McHugh, a psychiatrist at Johns Hopkins University which led the way in sex change operations, lays it out pretty clearly.  Sex change operations haven't been performed at Johns Hopkins since the 70s; no benefits have been shown and in fact the suicide rate and psychological problems increased among those who had undergone the operation.  Gender dysphoria, explains Dr. McHugh, is a psychological problem akin to anorexia nervosa   Using the Emperor-Has-No-Clothes approach, McHugh deftly explains the dishonesty and deception that leads anyone in our society (but most tragically young people who become persuaded to undergo transgender "treatments") to believe that changing their body will cure their dysphoria.  Dr. McHugh writes:  "Transgendered men do not become women, nor do transgendered women become men. All (including Bruce Jenner) become feminized men or masculinized women, counterfeits or impersonators of the sex with which they “identify.” In that lies their problematic future."

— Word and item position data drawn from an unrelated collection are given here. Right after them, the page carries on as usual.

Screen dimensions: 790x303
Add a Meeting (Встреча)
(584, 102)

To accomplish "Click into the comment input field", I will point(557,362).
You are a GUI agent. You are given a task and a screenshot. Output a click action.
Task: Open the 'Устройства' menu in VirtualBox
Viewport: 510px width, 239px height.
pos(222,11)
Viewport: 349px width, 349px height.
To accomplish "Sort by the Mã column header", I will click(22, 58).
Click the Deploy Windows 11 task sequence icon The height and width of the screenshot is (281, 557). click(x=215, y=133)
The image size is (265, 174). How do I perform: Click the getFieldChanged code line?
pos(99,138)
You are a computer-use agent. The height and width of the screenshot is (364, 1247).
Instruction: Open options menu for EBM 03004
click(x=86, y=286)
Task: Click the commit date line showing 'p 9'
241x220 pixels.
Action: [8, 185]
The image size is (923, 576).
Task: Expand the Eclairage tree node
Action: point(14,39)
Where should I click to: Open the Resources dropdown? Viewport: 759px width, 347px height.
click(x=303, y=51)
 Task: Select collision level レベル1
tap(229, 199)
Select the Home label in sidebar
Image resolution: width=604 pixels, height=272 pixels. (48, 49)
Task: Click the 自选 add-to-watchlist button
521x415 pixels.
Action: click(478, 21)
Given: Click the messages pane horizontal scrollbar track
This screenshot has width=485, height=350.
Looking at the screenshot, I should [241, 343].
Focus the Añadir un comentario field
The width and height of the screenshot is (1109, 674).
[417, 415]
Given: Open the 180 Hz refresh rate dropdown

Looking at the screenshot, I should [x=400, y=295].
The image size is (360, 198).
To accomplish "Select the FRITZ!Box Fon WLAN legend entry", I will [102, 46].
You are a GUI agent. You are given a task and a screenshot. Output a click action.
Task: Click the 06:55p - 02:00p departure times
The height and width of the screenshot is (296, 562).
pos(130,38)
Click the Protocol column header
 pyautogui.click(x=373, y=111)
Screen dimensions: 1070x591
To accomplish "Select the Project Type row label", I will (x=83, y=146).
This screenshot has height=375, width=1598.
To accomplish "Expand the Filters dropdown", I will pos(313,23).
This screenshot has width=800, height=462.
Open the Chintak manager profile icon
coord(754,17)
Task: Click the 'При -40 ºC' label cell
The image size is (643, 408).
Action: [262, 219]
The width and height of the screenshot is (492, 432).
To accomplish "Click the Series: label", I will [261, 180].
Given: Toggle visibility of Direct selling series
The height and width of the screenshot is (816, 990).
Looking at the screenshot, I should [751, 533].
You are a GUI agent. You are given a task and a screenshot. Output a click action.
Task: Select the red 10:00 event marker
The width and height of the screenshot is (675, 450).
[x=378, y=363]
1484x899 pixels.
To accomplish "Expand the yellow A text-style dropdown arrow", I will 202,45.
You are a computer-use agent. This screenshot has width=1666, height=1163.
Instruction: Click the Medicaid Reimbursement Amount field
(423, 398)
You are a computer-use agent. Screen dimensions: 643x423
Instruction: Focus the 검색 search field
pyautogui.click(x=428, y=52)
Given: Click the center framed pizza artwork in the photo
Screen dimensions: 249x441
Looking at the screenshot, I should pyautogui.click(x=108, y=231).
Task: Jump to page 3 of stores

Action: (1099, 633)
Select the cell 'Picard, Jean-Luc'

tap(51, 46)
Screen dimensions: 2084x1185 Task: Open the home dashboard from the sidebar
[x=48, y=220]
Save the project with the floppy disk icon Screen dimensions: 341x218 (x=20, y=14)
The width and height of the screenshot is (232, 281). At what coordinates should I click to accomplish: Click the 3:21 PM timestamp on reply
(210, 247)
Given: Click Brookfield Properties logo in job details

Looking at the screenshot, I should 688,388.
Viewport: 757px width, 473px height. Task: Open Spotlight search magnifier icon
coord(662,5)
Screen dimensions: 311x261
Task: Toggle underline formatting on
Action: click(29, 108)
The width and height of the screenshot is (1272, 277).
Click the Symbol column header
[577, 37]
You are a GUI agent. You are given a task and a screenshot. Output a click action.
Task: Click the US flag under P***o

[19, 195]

Enter Fr. Barron who refers us to Gnosticism, that heresy which says that matter is evil, that our physical bodies are an encumbrance, that a secret knowledge, gnosis, will set our souls free from the material world which imprisons us.  Fr. Barron points out the similarities to the transgender cry--I'm really a man (or woman) "trapped" inside a physical body which, if I change it, will set the man (or woman) inside me free.  Fr. Barron writes, .". . . the gnostic heresy has proven remarkably durable, reasserting itself across the centuries. Its most distinctive mark is precisely the denigration of matter and the tendency to set the spirit and the body in an antagonistic relationship. This is why many thinkers have identified the anthropology of RenĂ© Descartes, which has radically influenced modern and contemporary attitudes, as neo-gnostic. Descartes famously drove a wedge between spirit and matter, or in his language, between the res cogitans (thinking thing) and the res extensa (thing extended in space)."

He concludes, "Until we realize that the lionization of Caitlyn Jenner amounts to an embracing of Gnosticism, we haven’t grasped the nettle of the issue."

As for what the Church teaches, we are to believe in neither Cartesian dualism nor Gnostic heresies but in the body and soul as inseparable parts of our humanity.  Extrapolating from what Dr. McHugh says, science, that is, the natural world, and the Church bring us to the same spot.  We are created male and female and any unrest some individual may feel with his or her physical body doesn't mean that God made a mistake.  It means that individual needs some help.

It seemed to me this quartet of articles on gender and sexuality complemented one another and enlightened in a helpful way.  These thoughts are a mere skating on the surface of the topic.